→ Assignment: In how many lines of the data below does the word "agent" appear? Reply with the number and nothing more.

::::::::::

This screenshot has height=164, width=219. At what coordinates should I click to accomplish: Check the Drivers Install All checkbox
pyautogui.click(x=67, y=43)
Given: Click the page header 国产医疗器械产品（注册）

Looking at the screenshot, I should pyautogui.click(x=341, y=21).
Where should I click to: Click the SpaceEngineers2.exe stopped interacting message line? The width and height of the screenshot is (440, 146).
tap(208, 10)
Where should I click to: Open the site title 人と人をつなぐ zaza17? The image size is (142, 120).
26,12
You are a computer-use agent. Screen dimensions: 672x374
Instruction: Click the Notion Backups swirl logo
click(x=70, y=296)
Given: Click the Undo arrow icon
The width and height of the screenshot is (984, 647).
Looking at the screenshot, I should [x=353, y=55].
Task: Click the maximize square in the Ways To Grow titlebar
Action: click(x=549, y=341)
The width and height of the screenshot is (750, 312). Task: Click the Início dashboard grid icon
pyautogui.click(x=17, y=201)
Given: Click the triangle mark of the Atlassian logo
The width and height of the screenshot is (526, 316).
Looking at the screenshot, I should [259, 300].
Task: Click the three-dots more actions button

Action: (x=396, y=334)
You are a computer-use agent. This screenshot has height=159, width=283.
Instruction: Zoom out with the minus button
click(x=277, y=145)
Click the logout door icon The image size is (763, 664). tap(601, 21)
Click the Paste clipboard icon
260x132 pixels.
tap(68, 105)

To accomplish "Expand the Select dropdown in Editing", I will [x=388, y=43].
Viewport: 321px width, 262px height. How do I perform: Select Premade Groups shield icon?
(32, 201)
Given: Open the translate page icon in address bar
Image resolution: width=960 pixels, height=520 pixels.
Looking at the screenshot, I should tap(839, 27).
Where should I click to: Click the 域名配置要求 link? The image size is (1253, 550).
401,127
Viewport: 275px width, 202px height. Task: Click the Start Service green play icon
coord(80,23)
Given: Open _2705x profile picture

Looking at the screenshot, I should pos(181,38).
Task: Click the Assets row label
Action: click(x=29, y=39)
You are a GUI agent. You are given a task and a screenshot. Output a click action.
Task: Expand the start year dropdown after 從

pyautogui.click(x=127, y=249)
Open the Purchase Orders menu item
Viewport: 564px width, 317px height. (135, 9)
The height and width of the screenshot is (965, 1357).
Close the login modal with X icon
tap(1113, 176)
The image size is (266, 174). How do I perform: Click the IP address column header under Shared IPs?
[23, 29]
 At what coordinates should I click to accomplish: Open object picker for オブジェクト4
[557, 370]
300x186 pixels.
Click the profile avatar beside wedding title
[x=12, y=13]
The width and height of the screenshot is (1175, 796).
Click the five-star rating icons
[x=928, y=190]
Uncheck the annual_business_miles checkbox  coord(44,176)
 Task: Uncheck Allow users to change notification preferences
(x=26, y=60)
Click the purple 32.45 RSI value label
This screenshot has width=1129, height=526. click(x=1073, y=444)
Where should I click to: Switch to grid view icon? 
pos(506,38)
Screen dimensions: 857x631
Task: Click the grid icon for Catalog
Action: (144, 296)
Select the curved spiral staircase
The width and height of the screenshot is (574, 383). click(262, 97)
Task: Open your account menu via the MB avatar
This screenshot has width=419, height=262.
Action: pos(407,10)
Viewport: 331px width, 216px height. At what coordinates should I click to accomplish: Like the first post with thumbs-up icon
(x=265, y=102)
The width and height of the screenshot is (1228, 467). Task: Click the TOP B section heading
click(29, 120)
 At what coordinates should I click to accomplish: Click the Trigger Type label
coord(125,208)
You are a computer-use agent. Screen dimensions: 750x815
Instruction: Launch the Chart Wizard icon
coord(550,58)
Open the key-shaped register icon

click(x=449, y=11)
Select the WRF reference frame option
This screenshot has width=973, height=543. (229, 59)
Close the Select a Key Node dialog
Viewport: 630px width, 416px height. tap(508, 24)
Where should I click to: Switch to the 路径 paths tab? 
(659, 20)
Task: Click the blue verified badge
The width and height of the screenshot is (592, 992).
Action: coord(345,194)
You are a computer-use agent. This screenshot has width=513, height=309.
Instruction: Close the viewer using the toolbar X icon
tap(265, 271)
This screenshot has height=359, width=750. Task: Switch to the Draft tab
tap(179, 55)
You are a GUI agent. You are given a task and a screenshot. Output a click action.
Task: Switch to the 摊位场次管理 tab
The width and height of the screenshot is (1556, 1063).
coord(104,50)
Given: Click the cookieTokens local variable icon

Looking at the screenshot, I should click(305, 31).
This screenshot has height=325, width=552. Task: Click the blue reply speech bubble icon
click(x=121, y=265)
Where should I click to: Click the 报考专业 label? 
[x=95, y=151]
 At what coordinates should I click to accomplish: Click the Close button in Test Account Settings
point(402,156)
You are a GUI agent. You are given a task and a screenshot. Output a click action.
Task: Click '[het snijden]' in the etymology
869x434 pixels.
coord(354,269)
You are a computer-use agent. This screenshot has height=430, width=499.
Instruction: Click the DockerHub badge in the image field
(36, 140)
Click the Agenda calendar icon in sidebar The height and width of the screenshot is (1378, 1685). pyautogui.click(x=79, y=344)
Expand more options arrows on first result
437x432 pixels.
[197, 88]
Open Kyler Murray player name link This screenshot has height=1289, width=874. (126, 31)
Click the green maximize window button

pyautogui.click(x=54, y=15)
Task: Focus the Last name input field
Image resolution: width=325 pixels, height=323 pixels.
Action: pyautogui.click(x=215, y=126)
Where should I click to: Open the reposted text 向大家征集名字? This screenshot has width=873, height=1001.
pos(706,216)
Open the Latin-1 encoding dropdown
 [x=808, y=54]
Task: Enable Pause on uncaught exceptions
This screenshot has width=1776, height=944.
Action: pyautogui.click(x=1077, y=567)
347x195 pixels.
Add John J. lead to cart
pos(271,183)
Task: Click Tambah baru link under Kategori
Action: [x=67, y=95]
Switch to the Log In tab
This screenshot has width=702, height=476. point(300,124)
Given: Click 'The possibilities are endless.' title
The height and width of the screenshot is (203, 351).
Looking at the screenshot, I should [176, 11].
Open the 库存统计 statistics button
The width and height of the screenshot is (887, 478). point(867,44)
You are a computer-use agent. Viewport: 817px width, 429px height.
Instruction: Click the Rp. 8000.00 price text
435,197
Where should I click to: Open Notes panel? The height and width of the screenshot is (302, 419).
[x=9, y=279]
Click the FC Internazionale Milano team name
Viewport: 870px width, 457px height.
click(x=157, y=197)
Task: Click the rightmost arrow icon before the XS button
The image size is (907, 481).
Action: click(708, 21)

::::::::::

→ Solution to this exercise: 9